Bowel cancer, also known as colorectal cancer, begins at the end of the digestive tract, in the colon, and usually starts with small polyps that when benign cause no symptoms but gradually become cancerous. Colorectal cancer screening is aimed at detecting and removing polyps before they turn into cancer. There are different kinds of polyps, and until the relatively recent past, physicians were unconcerned about serrated polyps.
“Our view of serrated polyps has come a long way in the last two decades, moving from seeing them as benign lesions that do not develop into cancer, to recognising them as lesions that may account for up to one third of all colorectal cancers,” James East, M.D., a gastroenterologist at Mayo Clinic Healthcare in London, notes in the commentary.

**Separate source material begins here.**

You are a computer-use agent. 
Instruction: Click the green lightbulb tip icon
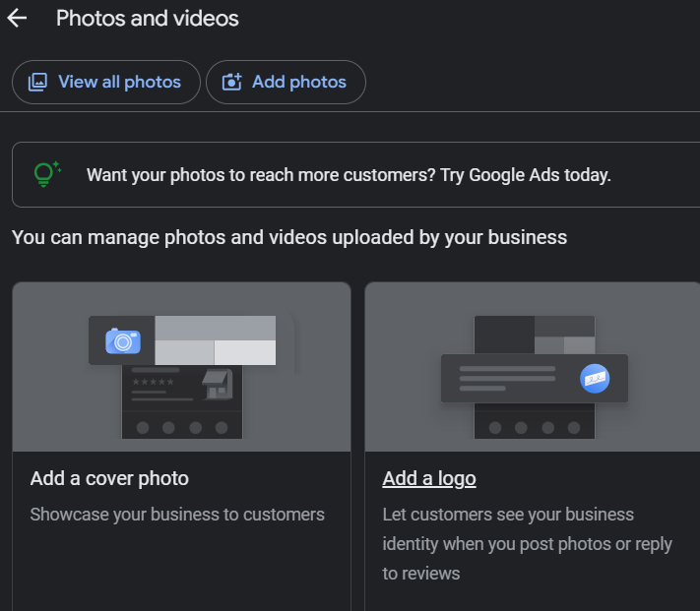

Data to indicate whether people with serrated polyps need closer watching for colorectal cancer have been lacking, but a large new study by Dan Li, M.D., and colleagues at Kaiser Permanente published in Gut now suggests that people with serrated polyps alone or with another type of polyp called adenomas may need more frequent colonoscopies, Dr. East says.
Adenomas have long been viewed as precursors to cancer; the Kaiser Permanente study shows that serrated polyps increase cancer risk by about the same amount as adenomas, and that the presence of both types of polyps raises risk still further, Dr. East notes.
More research is needed to refine the estimation of cancer risk in people with serrated polyps alone or with adenomas and determine the best approach to screening for each patient, Dr. East says.
One possibility would be moving away from measuring risk according to the type of polyp and instead focus on such markers as the number of polyps in combination with other bowel cancer risk factors such as obesity, a high-fat diet, smoking, heavy alcohol use or inflammatory intestinal diseases such as Crohn’s disease and ulcerative colitis, he adds.